My brain feels like it has a hole in it, where the neurons have frayed apart, so I stop suddenly, mid-sentence, waiting for a neuron to bridge the gap and bring the word or thought back.

I have days when I’m shaky and a little weepy – some of which can be blamed on the steroid reduction, and some of it on the generally distressing situation.

On the plus side

On the bright side, my kidneys are almost back to normal – coffee tastes good again, yay!! My cholesterol count is rapidly dropping back to a safe level.

And, although I don’t know what I weigh this week, I can squeeze into more clothes and shoes, so I know the weight and swelling are going down somewhat. Still have the pumpkin face, but I have a sharp new haircut and a vivid purple hair.


  1. You could try reading the forum over at
    Lots of people there with ITP who know what you're going through.

  2. Hi Portia--

    I just came across your blog and wanted to leave you a note saying I really appreciate it. I just had my 5 year anniversary with ITP (big celebration!) and don't really have anyone to talk to about my disease, not someone who actually understands at least.

    I agree with Anonymous, you should consider WinRho. It has been my drug of choice for the past 5 years for many reasons. For me, it wasn't nearly as big of an inconvenience as prednisone, which made me feel like I was slowly eating my way into a deep insanity.

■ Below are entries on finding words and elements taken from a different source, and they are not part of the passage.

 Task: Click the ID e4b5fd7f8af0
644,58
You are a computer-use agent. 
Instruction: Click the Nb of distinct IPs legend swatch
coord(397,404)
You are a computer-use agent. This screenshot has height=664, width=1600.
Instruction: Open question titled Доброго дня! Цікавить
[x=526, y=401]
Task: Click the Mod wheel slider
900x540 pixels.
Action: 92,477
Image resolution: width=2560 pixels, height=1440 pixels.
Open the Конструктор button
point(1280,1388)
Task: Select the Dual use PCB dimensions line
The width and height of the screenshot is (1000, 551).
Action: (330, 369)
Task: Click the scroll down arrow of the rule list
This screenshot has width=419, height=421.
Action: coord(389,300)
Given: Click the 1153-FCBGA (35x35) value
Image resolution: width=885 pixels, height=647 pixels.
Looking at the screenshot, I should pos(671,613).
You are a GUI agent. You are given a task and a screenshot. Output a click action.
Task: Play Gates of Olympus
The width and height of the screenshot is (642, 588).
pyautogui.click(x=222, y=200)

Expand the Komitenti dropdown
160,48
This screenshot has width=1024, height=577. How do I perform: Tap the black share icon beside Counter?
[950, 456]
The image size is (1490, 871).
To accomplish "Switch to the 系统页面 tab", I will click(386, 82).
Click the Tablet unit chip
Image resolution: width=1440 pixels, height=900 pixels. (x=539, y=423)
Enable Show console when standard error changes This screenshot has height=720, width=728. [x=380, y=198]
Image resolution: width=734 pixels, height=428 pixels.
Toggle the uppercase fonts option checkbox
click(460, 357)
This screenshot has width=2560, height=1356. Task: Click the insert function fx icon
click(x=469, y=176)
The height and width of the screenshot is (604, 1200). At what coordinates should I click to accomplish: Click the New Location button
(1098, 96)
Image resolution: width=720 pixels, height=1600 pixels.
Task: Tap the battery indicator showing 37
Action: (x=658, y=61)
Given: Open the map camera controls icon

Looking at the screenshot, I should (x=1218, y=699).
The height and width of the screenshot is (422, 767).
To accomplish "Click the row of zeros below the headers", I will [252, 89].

    I'm interested in knowing more about your chinese herbs...did you see someone to have them prescribed to you specifically?

  3. Hi Ms Hanson

    Thanks for your kind comments about this blog. I felt I was the only person with this condition, as no-one in my circle had ever heard of it (& I'm a health science writer!).

    And congratulation on your 5th anniversary - how marvellous!

    Thanks also to Anonymous. I shall certainly look at the forum, and may link to it in a later post. It's good to know there are other people dealing with this, & are further down the track than me, a mere newbie!

    I started the blog to connect with other people with ITP, & also to publicise the illness a bit more - at least to people who know me.

    As to the Chinese herbs - yes, I go to a doctor who prescribes them for me. She is a western-trained medico who also trained in TCM (Traditional Chinese Medicine) which is quite big here in Australia. She is guiding me in reducing the steroid dose and regulating my diet, and the herbs are to support my spleen and blood chemistry.